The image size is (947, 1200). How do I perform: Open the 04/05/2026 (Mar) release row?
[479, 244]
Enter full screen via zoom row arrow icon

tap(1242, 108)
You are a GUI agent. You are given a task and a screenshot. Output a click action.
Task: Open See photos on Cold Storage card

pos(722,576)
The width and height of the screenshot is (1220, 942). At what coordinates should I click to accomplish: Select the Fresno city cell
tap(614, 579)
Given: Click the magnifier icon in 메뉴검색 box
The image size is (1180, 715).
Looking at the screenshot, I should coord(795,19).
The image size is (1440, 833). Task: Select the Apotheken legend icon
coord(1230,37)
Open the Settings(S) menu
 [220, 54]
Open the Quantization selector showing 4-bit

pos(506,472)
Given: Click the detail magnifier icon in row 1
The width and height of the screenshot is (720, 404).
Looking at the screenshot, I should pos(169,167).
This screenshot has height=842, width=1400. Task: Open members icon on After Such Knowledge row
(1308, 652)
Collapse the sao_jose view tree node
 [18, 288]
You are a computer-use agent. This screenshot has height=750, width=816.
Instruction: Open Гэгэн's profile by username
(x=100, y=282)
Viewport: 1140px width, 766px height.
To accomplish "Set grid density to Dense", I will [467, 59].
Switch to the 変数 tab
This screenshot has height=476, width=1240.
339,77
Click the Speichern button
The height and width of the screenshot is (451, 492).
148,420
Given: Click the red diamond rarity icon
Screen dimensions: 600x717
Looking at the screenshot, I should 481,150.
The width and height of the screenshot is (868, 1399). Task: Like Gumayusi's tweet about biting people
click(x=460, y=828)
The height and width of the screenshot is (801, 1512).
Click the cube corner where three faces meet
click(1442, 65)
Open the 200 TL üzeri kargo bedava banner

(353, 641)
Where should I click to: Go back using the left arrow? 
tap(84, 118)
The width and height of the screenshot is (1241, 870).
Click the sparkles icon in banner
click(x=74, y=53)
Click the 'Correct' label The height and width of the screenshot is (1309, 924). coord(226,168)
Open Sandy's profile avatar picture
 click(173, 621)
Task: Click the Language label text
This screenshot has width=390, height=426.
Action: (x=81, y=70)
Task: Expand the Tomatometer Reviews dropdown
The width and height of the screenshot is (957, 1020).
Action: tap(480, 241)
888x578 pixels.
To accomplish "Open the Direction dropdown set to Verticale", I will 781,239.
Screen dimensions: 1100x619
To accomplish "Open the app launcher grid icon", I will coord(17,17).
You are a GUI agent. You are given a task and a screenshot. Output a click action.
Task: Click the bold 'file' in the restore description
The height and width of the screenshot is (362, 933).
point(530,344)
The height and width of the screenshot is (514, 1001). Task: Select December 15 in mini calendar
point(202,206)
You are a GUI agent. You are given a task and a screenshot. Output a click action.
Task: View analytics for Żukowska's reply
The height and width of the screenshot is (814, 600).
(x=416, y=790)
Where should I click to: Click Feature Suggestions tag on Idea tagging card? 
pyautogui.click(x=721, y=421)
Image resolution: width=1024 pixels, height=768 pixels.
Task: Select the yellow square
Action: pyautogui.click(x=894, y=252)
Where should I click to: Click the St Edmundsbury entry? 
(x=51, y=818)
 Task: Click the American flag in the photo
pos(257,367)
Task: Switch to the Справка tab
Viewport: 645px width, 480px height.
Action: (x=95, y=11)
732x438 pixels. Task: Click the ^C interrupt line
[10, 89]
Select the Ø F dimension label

• • • •

_What is needed_
From the line containing "Viewport: 645px width, 480px height." down to the last line of the material, each line is to be retyped exactly; no other lines belong in the answer.

_Solution for this problem_
Viewport: 645px width, 480px height.
Action: (x=95, y=11)
732x438 pixels. Task: Click the ^C interrupt line
[10, 89]
Select the Ø F dimension label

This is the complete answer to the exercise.